╭─ Available records
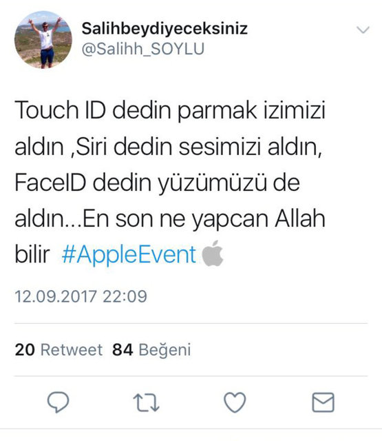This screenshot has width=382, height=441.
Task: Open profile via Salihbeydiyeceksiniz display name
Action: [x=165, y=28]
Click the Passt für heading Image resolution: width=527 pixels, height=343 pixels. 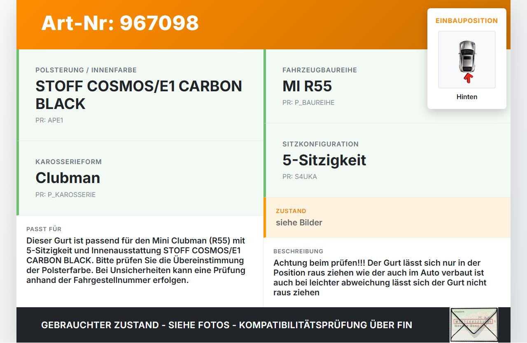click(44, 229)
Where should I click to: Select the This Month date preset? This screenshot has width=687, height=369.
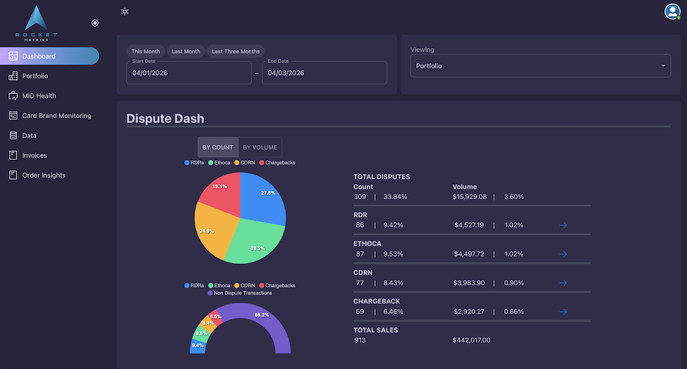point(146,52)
╰─
╭─ Available records
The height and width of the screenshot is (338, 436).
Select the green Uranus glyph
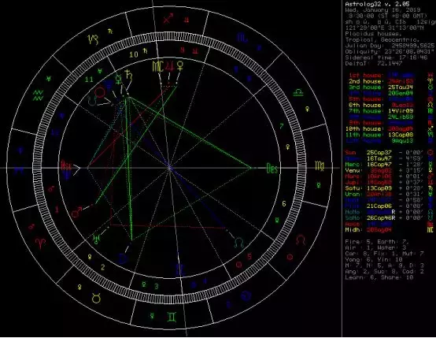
╰─
╭─ Available records
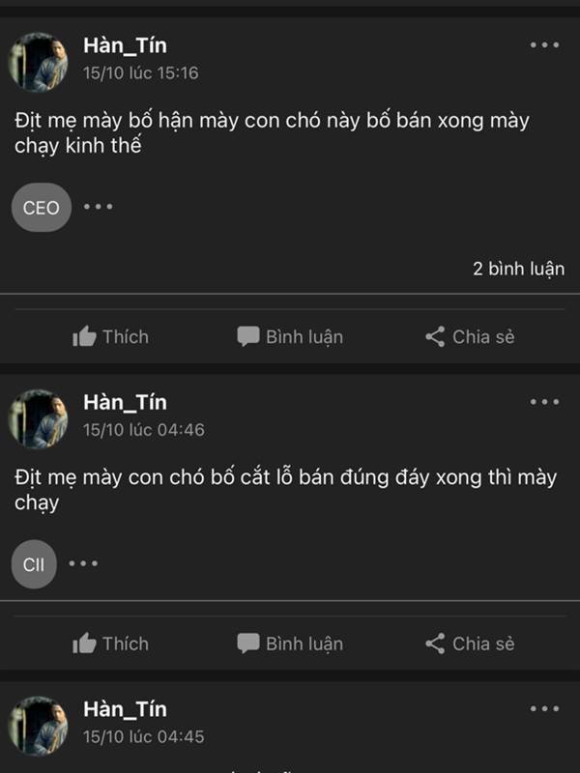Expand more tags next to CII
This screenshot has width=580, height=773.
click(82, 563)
╰─
**Exercise instructions**
Could you copy out, word for word, the stretch of lines from the one containing "Where should I" through the one containing "point(146,52)", leaving the pictures out?

**Exercise result**
Where should I click to: Select the This Month date preset? This screenshot has width=687, height=369.
point(146,52)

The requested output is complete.